Pourtant, cet équilibre des forces entre les deux supergrands n'aboutit pas instantanément à la coexistence pacifique. Il faudra encore deux crises majeures dont une a fait trembler le monde pour qu'elle soit vraiment amorcée.

3.3 Le mur de Berlin

Cette première crise a lieu en août 1961. Khrouchtchev qui dirige alors l'URSS décide de la construction d'un mur entourant Berlin Ouest. Tout mouvement de population entre les deux Allemagne est désormais impossible.
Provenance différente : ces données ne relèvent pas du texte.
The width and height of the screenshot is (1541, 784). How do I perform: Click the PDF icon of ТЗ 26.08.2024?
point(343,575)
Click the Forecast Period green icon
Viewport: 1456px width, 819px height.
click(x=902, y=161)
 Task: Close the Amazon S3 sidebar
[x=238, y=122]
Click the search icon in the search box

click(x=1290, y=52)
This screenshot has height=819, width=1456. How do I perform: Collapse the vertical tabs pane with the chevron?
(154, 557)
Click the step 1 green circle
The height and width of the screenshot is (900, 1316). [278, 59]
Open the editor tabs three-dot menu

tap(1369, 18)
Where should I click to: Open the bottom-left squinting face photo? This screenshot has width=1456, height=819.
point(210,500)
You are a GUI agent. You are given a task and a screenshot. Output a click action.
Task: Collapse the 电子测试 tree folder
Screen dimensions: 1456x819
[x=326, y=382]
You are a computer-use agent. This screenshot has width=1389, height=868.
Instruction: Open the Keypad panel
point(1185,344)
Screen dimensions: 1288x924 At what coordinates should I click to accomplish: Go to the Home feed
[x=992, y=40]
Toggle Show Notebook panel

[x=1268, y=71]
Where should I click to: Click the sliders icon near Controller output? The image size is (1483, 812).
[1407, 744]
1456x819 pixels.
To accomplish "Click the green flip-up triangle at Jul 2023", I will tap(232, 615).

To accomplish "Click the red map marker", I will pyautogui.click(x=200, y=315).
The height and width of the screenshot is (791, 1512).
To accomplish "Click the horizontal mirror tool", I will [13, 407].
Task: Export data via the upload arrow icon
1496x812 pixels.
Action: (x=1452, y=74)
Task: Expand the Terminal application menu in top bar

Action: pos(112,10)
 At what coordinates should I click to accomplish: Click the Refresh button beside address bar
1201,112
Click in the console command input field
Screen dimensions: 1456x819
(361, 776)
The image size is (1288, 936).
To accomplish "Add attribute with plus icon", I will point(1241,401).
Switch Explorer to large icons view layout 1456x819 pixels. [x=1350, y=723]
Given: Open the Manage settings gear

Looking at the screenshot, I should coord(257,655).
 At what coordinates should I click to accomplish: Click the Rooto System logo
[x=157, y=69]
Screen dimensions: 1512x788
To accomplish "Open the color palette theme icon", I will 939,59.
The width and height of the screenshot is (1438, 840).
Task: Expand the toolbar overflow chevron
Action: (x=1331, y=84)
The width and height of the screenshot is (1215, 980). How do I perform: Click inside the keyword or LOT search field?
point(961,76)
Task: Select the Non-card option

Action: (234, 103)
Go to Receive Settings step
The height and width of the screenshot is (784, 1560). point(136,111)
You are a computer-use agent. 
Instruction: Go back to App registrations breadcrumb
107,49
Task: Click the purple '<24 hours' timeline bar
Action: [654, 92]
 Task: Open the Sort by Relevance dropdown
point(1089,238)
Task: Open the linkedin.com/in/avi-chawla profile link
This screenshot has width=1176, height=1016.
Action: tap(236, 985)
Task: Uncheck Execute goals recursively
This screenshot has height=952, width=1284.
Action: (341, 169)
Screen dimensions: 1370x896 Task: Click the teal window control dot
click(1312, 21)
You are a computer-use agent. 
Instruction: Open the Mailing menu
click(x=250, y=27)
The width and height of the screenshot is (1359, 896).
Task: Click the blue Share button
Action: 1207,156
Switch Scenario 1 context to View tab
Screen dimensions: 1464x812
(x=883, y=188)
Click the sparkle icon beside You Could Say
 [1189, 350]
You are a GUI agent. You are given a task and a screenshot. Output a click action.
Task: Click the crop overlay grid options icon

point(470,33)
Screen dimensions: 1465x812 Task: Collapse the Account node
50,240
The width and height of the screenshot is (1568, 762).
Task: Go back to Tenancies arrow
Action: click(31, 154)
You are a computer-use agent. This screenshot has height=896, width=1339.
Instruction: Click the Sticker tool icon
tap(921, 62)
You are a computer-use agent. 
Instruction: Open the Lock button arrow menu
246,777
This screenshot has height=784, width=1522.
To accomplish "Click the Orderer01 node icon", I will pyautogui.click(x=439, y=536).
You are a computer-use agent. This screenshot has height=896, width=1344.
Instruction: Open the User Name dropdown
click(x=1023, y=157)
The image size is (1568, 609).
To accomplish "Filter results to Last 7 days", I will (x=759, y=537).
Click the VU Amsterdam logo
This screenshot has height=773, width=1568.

Or, les États-Unis ne réagissent pas, Kennedy se rend à Berlin pour assurer les Berlinois de sa solidarité mais aucune mesure de représailles n'est adoptée. D'où deux possibilités : soit l'Europe n'est plus un enjeu stratégique majeur, soit le risque de guerre totale est tellement grand que toute réaction est rendue impossible.

3.4 La crise des fusées

En 1962, Fidel Castro crée à Cuba le premier régime communiste en Amérique. Il demande le soutien des Soviétiques qui installent sur l'île des missiles, provoquant un affrontement grave avec les États-Unis. Menacés, les États-Unis répliquent par la mise en quarantaine de Cuba et reçoivent l'appui de tous leurs alliés. L'Occident reforme l'espace de la crise un bloc monolithique derrière les États-Unis. L'URSS doit céder et démonte les rampes de lancement sous la tutelle de l'ONU.

Conclusion

Cette crise met en lumière le risque réel d'affrontement nucléaire entre les deux supergrands. A ce titre, elle constitue le paroxysme de la Guerre Froide, mais elle en est également le dénouement. L'heure est désormais à la Détente entre les deux supergrands.